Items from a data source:
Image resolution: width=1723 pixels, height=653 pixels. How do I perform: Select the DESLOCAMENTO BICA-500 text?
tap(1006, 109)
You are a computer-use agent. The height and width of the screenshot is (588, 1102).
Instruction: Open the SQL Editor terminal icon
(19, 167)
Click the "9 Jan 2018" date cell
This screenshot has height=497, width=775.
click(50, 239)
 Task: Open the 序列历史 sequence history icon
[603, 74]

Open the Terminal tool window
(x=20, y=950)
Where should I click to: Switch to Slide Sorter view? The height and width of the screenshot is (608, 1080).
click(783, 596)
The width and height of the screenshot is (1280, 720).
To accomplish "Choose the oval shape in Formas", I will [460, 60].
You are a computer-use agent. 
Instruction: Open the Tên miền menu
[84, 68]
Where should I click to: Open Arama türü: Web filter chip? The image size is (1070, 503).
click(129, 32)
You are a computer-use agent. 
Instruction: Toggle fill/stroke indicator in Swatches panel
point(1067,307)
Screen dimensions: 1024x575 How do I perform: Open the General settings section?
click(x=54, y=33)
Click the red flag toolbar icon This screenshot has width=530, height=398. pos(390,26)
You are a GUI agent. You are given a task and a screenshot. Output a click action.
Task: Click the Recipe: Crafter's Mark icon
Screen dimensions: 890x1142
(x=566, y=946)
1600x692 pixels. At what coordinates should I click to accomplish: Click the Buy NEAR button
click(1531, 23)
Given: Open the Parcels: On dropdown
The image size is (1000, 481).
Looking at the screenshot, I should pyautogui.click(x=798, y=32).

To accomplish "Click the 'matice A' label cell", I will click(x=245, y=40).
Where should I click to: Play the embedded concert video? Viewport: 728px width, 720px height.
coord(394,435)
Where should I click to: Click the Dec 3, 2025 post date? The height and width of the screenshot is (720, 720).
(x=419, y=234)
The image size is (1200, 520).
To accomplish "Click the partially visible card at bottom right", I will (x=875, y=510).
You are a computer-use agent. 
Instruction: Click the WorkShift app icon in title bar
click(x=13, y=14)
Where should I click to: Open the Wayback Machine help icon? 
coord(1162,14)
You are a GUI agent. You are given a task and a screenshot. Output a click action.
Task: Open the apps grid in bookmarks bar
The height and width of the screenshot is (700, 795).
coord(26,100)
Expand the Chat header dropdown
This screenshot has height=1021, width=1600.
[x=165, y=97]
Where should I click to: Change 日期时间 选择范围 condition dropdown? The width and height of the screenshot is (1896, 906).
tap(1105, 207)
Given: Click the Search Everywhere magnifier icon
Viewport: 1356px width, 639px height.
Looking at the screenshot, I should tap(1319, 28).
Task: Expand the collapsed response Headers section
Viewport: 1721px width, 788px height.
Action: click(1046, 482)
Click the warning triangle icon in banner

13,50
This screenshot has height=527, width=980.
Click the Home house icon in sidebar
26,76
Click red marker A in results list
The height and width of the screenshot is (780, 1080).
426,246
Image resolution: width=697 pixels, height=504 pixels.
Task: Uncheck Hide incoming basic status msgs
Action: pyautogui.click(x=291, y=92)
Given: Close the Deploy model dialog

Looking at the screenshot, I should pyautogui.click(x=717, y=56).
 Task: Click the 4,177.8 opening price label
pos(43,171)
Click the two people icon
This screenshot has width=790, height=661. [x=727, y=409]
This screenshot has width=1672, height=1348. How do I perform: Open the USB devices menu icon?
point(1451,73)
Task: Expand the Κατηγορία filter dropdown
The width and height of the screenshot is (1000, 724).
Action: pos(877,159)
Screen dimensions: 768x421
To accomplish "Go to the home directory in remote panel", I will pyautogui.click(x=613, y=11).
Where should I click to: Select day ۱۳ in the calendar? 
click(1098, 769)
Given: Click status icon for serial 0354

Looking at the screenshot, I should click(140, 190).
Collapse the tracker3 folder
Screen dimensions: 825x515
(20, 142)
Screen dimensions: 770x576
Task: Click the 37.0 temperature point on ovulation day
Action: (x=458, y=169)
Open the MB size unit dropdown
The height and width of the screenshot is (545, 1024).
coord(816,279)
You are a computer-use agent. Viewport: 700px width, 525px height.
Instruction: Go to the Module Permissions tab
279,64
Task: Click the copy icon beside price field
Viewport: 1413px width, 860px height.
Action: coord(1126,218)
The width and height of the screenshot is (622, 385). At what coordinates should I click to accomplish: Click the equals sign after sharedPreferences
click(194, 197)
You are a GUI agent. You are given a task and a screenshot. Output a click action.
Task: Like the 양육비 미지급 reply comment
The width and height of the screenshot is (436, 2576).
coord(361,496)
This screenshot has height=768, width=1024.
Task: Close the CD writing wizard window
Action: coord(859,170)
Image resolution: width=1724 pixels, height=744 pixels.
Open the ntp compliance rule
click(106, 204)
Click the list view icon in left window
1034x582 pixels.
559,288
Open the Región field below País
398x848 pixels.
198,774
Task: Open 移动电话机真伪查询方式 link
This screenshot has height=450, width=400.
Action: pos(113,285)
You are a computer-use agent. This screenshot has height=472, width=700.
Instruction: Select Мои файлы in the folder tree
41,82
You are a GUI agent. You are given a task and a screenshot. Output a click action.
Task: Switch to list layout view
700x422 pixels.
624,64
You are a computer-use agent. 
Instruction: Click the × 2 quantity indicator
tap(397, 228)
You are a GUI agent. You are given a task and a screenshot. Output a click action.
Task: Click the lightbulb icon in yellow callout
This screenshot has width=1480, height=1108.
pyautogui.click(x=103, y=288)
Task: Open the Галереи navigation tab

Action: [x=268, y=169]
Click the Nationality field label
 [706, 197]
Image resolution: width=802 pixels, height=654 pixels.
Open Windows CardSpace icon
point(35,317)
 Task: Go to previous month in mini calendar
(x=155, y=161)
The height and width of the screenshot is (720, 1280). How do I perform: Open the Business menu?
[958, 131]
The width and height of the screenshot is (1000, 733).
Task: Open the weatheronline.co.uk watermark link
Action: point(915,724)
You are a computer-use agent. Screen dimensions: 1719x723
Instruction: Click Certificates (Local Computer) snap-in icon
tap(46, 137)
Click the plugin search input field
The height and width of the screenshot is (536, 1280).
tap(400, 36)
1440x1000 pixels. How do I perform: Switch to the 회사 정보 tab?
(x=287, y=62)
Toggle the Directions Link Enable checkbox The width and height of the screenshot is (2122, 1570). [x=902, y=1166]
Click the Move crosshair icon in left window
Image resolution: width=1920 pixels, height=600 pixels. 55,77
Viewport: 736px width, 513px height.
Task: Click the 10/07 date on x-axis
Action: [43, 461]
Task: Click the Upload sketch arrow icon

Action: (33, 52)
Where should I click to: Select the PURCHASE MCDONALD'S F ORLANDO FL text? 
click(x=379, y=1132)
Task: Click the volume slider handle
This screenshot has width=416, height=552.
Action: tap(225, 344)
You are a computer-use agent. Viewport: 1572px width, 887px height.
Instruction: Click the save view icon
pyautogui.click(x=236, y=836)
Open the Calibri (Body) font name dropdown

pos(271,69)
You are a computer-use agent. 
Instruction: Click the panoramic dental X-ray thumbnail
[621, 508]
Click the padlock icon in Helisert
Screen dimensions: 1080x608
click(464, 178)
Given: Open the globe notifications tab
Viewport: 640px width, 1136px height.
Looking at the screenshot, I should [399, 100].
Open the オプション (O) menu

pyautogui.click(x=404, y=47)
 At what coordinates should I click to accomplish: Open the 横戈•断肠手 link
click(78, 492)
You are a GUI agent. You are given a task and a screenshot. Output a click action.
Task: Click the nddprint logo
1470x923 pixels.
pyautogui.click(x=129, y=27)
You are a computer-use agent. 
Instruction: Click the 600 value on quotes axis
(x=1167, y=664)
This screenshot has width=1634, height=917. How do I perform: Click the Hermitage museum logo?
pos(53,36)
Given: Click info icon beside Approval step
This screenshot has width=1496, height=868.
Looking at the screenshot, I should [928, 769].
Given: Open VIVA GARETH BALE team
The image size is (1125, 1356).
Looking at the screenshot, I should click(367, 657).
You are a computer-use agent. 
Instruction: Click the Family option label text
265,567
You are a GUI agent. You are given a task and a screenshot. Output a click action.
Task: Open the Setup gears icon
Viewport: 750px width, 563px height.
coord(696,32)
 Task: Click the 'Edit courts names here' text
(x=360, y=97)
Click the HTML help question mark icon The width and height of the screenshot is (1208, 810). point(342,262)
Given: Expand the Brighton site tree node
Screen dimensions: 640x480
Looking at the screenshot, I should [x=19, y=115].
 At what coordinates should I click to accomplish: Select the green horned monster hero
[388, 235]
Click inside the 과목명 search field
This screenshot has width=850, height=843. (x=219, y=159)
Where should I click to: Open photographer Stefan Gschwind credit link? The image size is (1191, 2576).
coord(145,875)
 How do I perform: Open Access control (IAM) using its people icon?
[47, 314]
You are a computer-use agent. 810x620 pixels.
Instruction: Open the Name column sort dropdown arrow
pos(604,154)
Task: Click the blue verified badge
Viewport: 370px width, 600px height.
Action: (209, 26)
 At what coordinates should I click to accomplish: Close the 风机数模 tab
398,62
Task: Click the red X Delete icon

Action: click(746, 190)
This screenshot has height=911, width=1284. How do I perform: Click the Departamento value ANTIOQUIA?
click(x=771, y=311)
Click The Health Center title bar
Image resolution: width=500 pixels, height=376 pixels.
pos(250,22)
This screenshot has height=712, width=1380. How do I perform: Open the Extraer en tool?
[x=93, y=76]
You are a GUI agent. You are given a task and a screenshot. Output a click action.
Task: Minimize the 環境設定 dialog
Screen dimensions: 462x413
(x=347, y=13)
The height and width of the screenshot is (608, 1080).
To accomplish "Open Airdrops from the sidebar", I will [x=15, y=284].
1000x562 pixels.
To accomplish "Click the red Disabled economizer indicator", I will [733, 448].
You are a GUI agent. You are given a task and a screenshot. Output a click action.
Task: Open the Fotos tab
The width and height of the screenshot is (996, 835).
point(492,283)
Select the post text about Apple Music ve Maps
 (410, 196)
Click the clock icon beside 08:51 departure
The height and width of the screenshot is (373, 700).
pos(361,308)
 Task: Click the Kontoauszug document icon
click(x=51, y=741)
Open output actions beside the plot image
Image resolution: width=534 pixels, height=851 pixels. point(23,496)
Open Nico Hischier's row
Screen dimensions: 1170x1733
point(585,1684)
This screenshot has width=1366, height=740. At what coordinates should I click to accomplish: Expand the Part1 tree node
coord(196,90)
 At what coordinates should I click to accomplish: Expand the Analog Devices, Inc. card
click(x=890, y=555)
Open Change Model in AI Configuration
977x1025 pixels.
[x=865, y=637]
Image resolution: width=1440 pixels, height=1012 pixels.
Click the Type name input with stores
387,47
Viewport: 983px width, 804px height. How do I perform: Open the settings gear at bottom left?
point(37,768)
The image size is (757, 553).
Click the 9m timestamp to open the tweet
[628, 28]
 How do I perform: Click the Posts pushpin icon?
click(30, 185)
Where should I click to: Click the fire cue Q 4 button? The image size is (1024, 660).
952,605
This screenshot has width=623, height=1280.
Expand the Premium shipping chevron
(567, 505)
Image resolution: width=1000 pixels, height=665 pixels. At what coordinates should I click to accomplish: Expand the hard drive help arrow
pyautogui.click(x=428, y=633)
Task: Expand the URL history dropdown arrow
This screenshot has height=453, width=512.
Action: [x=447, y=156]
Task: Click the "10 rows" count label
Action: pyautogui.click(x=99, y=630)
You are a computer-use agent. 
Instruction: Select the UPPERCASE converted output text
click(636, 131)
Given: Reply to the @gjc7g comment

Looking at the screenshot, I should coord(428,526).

### PROBLEM DETAILS
What lines in the data include the string "cell"? Copy each one.

### SOLUTION FOR THIS TASK
Click the "9 Jan 2018" date cell
To accomplish "Click the 'matice A' label cell", I will click(x=245, y=40).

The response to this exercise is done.